The listing below contains a span that opens with the line containing "Screen dimensions: 1076x495" and closes with the line containing "Click the question date '26 марта 2025'". Return that span exactly.

The data:
=== Begin Enclosure ===
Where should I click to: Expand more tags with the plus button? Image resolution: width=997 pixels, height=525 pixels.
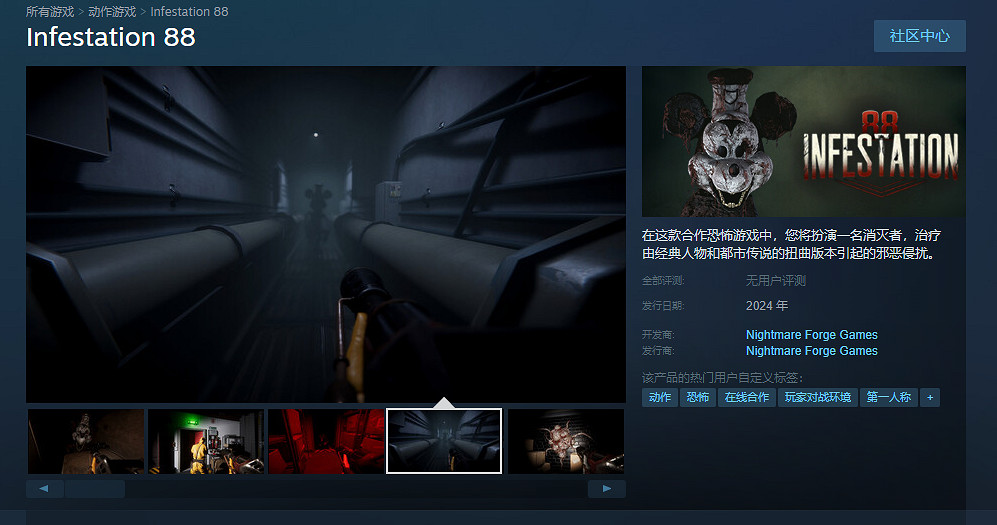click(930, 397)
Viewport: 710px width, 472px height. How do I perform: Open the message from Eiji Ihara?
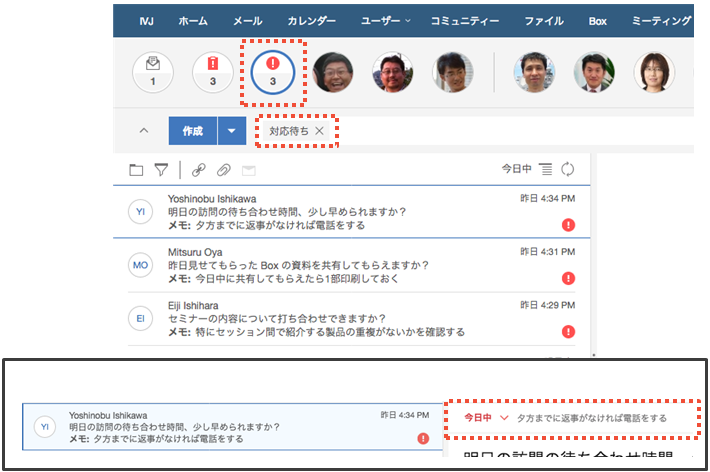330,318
=== End Enclosure ===
=== Begin Enclosure ===
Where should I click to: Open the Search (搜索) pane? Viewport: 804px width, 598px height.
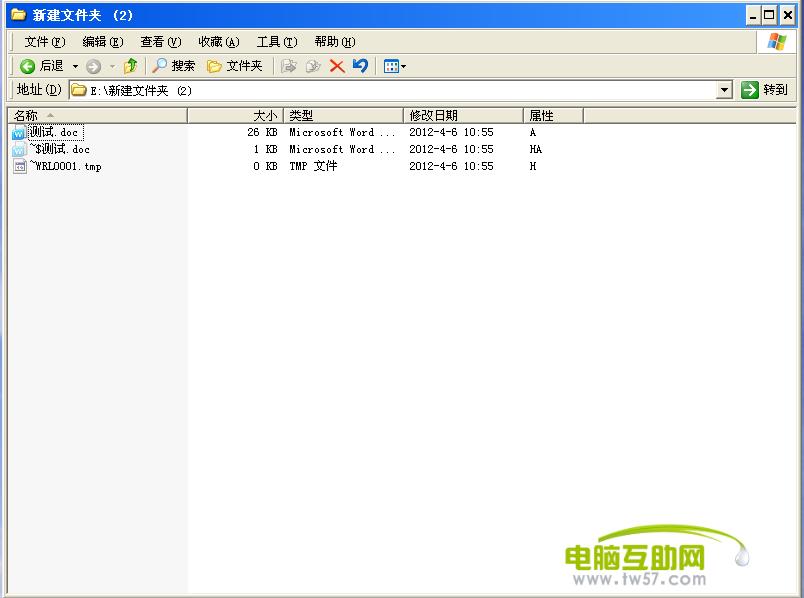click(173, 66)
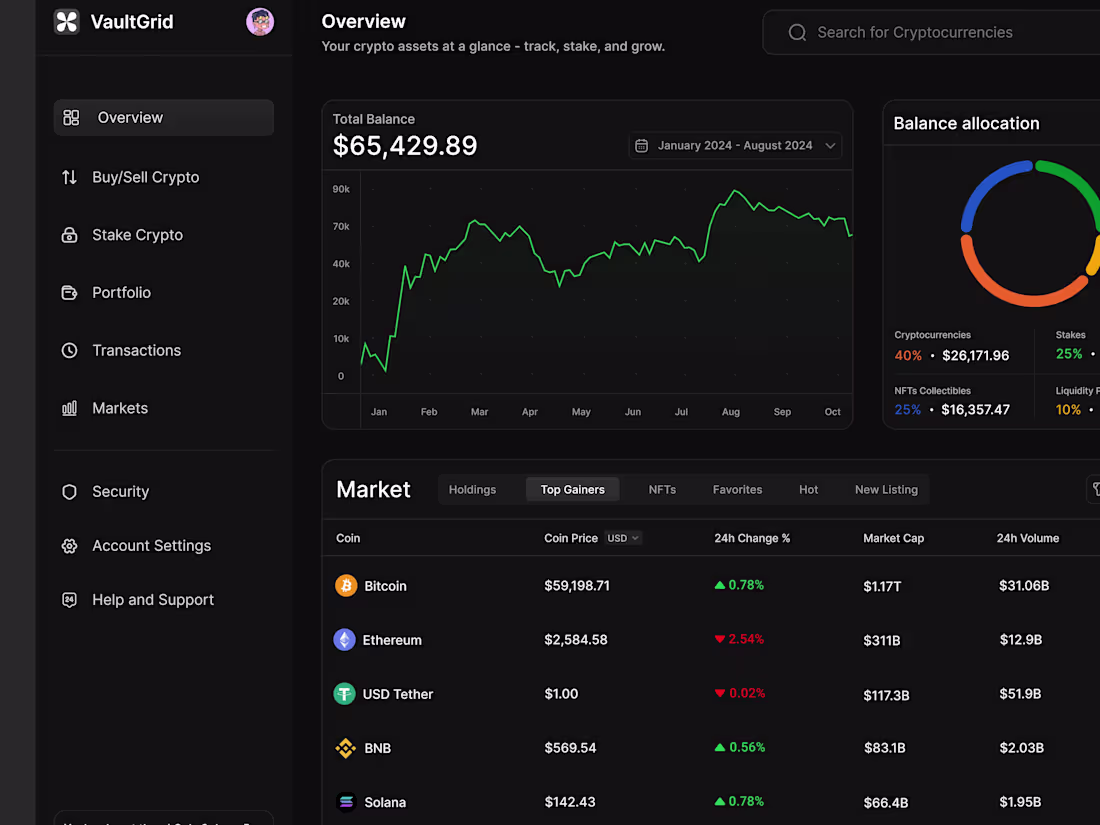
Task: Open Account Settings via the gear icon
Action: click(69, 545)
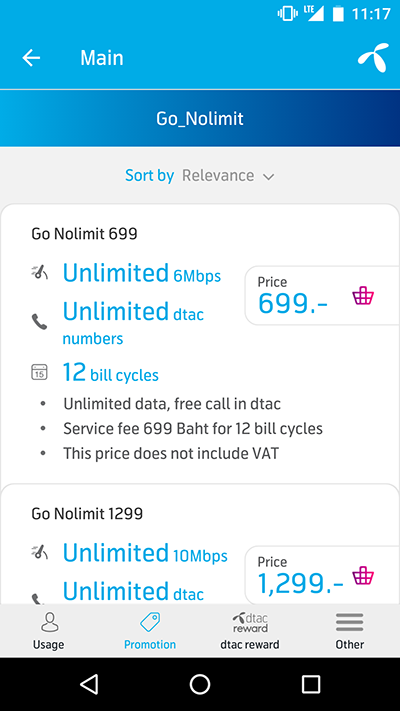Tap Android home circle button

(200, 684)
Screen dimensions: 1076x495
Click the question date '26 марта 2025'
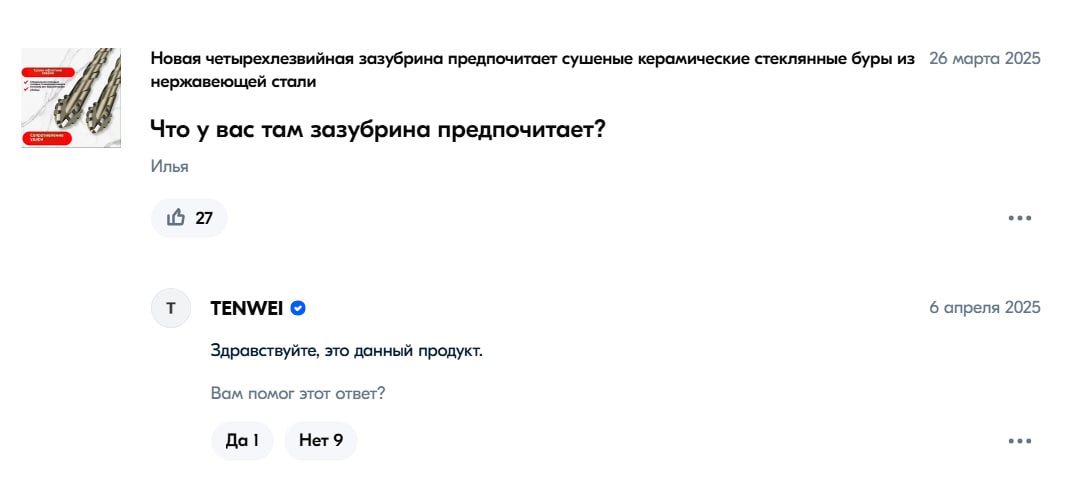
=== End Enclosure ===
=== Begin Enclosure ===
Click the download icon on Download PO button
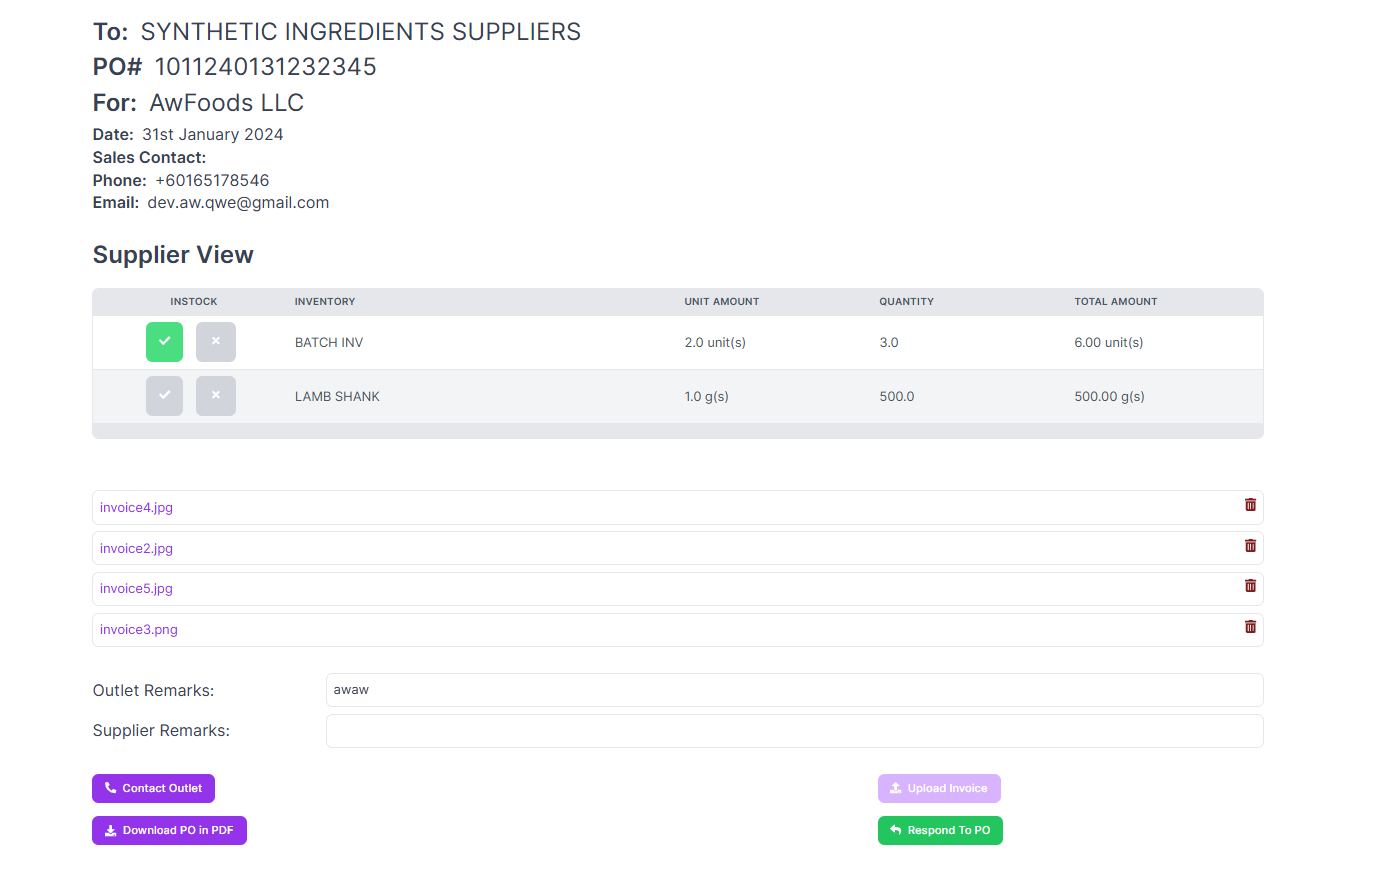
=== End Enclosure ===
Solution to the problem:
Screen dimensions: 1076x495
Click the question date '26 марта 2025'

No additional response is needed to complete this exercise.